Text:
-- Opening Marker --

Electron paramagnetic resonance and electron-nuclear double resonance studies of the reactions of cryogenerated hydroperoxoferric-hemoprotein intermediates.

Abstract

The fleeting ferric peroxo and hydroperoxo intermediates of dioxygen activation by hemoproteins can be readily trapped and characterized during cryoradiolytic reduction of ferrous hemoprotein–O2 complexes at 77 K. Previous cryoannealing studies suggested that the relaxation of cryogenerated hydroperoxoferric intermediates of myoglobin (Mb), hemoglobin, and horseradish peroxidase (HRP), either trapped directly at 77 K or generated by cryoannealing of a trapped peroxo-ferric state, proceeds through dissociation of bound H2O2 and formation of the ferric heme without formation of the ferryl porphyrin π-cation radical intermediate, compound I (Cpd I). Herein we have reinvestigated the mechanism of decays of the cryogenerated hydroperoxyferric intermediates of α- and β-chains of human hemoglobin, HRP, and chloroperoxidase (CPO). The latter two proteins are well-known to form spectroscopically detectable quasistable Cpds I. Peroxoferric intermediates are trapped during 77 K cryoreduction of oxy Mb, α-chains, and β-chains of human hemoglobin and CPO. They convert into hydroperoxoferric intermediates during annealing at temperatures above 160 K. The hydroperoxoferric intermediate of HRP is trapped directly at 77 K. All studied hydroperoxoferric intermediates decay with measurable rates at temperatures above 170 K with appreciable solvent kinetic isotope effects. The hydroperoxoferric intermediate of β-chains converts to the S = 3/2 Cpd I, which in turn decays to an electron paramagnetic resonance (EPR)-silent product at temperature above 220 K. For all the other hemoproteins studied, cryoannealing of the hydroperoxo intermediate directly yields an EPR-silent majority product. In each case, a second follow-up 77 K γ-irradiation of the annealed samples yields low-spin EPR signals characteristic of cryoreduced ferrylheme (compound II, Cpd II). This indicates that in general the hydroperoxoferric intermediates relax to Cpd I during cryoanealing at low temperatures, but when this state is not captured by reaction with a bound substrate, it is reduced to Cpd II by redox-active products of radiolysis.

-- Closing Marker --

Task description: Translate this sentence from the hemoprotein abstract into Spanish: "The hydroperoxoferric intermediate of HRP is trapped directly at 77 K." The rows after this abstract are separate material with no connection to it.

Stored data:
-- Opening Marker --

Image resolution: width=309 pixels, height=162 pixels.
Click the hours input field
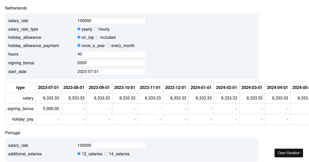[111, 54]
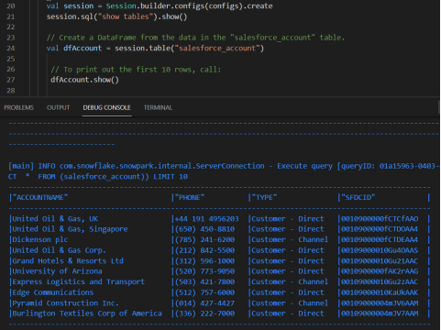
Task: Click the "ACCOUNTNAME" column header in console
Action: tap(40, 197)
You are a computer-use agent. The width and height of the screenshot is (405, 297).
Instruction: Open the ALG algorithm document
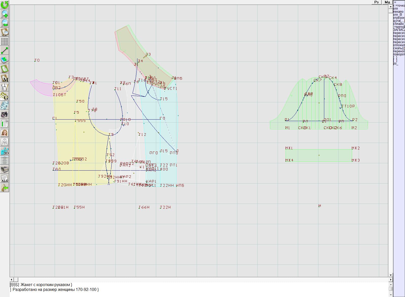(5, 178)
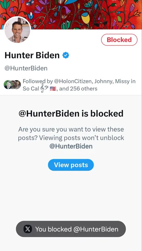Toggle the red Blocked button to unblock

pyautogui.click(x=119, y=40)
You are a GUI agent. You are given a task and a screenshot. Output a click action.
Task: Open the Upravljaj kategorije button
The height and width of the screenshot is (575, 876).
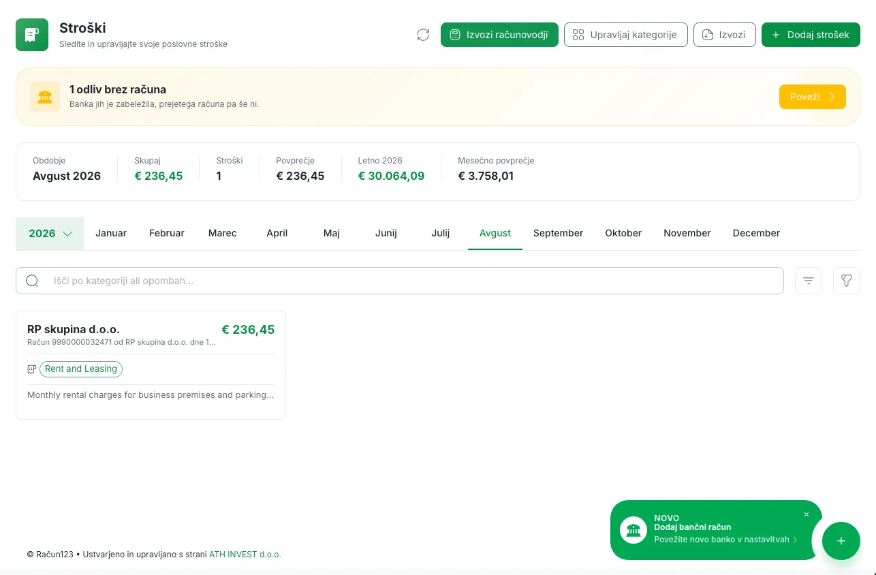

-- Closing Marker --

Task answer: El intermedio hidroperoxoférrico de la HRP queda atrapado directamente a 77 K.